* **Task brief**:
Shift every coordinate in the answers by -46 and write out the entries again, requests included, starting at the line that contains "The width and height of the screenshot is (1614, 908)." and ending at the line that contains "will [x=552, y=393].".

* **Data section**:

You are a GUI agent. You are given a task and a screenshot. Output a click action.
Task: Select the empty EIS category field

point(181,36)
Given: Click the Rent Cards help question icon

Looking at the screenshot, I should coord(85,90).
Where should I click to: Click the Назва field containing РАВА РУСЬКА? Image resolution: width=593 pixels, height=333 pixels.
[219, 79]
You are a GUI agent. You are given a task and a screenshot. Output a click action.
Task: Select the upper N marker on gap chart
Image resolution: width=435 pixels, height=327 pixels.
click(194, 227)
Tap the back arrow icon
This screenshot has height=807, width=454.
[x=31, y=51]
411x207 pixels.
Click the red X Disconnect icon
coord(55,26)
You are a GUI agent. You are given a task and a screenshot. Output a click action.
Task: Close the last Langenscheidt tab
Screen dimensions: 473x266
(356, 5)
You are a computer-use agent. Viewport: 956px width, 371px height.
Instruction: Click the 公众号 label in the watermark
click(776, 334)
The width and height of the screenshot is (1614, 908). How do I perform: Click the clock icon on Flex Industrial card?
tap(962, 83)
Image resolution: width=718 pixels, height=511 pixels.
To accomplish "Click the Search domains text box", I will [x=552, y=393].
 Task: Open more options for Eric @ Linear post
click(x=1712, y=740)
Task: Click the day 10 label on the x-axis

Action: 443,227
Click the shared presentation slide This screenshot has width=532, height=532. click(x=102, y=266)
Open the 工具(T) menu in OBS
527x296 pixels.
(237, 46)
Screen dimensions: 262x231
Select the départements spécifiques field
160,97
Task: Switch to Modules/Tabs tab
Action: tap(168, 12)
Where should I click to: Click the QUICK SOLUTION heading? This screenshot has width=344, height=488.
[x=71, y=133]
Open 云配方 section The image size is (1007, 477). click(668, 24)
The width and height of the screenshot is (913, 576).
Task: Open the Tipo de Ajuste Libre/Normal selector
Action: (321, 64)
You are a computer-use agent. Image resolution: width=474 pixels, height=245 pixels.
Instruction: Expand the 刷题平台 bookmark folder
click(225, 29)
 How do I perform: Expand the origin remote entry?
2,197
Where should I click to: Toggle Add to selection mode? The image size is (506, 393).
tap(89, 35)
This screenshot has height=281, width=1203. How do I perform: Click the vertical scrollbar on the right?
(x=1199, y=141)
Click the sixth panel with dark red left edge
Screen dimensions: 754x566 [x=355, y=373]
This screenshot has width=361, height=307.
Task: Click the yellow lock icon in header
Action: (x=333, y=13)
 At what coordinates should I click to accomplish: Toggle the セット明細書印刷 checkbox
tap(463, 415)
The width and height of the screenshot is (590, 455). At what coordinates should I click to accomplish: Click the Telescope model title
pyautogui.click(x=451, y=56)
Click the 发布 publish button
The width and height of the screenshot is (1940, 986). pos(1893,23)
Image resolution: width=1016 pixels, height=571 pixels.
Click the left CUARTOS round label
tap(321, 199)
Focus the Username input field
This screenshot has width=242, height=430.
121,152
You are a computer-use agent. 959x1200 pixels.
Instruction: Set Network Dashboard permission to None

* **Expected answer**:
The width and height of the screenshot is (1614, 908). How do I perform: Click the clock icon on Flex Industrial card?
tap(916, 37)
Image resolution: width=718 pixels, height=511 pixels.
To accomplish "Click the Search domains text box", I will [x=506, y=347].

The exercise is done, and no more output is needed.